> **Work instruction**:
Please reproduce all of the entries exactly, without omitting any.

> **Records supplied**:
===============
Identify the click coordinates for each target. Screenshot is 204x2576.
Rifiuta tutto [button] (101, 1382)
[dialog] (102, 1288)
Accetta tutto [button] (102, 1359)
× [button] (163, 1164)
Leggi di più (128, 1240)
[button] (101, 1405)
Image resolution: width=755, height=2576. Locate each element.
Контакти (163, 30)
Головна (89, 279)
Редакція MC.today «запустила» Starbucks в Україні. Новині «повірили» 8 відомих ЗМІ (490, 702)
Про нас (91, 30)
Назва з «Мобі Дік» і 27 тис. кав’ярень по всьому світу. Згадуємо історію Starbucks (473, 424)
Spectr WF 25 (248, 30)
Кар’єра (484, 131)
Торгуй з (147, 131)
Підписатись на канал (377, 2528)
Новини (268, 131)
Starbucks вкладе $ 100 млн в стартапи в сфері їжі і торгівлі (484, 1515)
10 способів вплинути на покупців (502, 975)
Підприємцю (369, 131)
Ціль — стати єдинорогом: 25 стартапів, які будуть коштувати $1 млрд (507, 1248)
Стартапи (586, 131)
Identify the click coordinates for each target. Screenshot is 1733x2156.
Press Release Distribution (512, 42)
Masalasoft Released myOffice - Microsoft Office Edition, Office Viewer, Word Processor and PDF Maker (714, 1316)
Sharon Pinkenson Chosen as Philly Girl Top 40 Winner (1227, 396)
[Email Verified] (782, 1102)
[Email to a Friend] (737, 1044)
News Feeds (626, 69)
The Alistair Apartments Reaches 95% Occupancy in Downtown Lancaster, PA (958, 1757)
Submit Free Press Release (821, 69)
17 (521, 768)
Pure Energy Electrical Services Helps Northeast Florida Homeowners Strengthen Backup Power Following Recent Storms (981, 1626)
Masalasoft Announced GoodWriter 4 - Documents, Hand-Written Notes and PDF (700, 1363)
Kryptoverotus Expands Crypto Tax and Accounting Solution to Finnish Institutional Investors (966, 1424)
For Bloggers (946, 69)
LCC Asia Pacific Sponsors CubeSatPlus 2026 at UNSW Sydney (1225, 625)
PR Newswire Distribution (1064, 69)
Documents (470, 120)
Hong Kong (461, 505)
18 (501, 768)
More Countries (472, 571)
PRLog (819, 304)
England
===============
> **Answer to the problem**:
Identify the click coordinates for each target. Screenshot is 204x2576.
Rifiuta tutto [button] (101, 1382)
[dialog] (102, 1288)
Accetta tutto [button] (102, 1359)
× [button] (163, 1164)
Leggi di più (128, 1240)
[button] (101, 1405)
Image resolution: width=755, height=2576. Locate each element.
Контакти (163, 30)
Головна (89, 279)
Редакція MC.today «запустила» Starbucks в Україні. Новині «повірили» 8 відомих ЗМІ (490, 702)
Про нас (91, 30)
Назва з «Мобі Дік» і 27 тис. кав’ярень по всьому світу. Згадуємо історію Starbucks (473, 424)
Spectr WF 25 (248, 30)
Кар’єра (484, 131)
Торгуй з (147, 131)
Підписатись на канал (377, 2528)
Новини (268, 131)
Starbucks вкладе $ 100 млн в стартапи в сфері їжі і торгівлі (484, 1515)
10 способів вплинути на покупців (502, 975)
Підприємцю (369, 131)
Ціль — стати єдинорогом: 25 стартапів, які будуть коштувати $1 млрд (507, 1248)
Стартапи (586, 131)
Identify the click coordinates for each target. Screenshot is 1733x2156.
Press Release Distribution (512, 42)
Masalasoft Released myOffice - Microsoft Office Edition, Office Viewer, Word Processor and PDF Maker (714, 1316)
Sharon Pinkenson Chosen as Philly Girl Top 40 Winner (1227, 396)
[Email Verified] (782, 1102)
[Email to a Friend] (737, 1044)
News Feeds (626, 69)
The Alistair Apartments Reaches 95% Occupancy in Downtown Lancaster, PA (958, 1757)
Submit Free Press Release (821, 69)
17 (521, 768)
Pure Energy Electrical Services Helps Northeast Florida Homeowners Strengthen Backup Power Following Recent Storms (981, 1626)
Masalasoft Announced GoodWriter 4 - Documents, Hand-Written Notes and PDF (700, 1363)
Kryptoverotus Expands Crypto Tax and Accounting Solution to Finnish Institutional Investors (966, 1424)
For Bloggers (946, 69)
LCC Asia Pacific Sponsors CubeSatPlus 2026 at UNSW Sydney (1225, 625)
PR Newswire Distribution (1064, 69)
Documents (470, 120)
Hong Kong (461, 505)
18 (501, 768)
More Countries (472, 571)
PRLog (819, 304)
England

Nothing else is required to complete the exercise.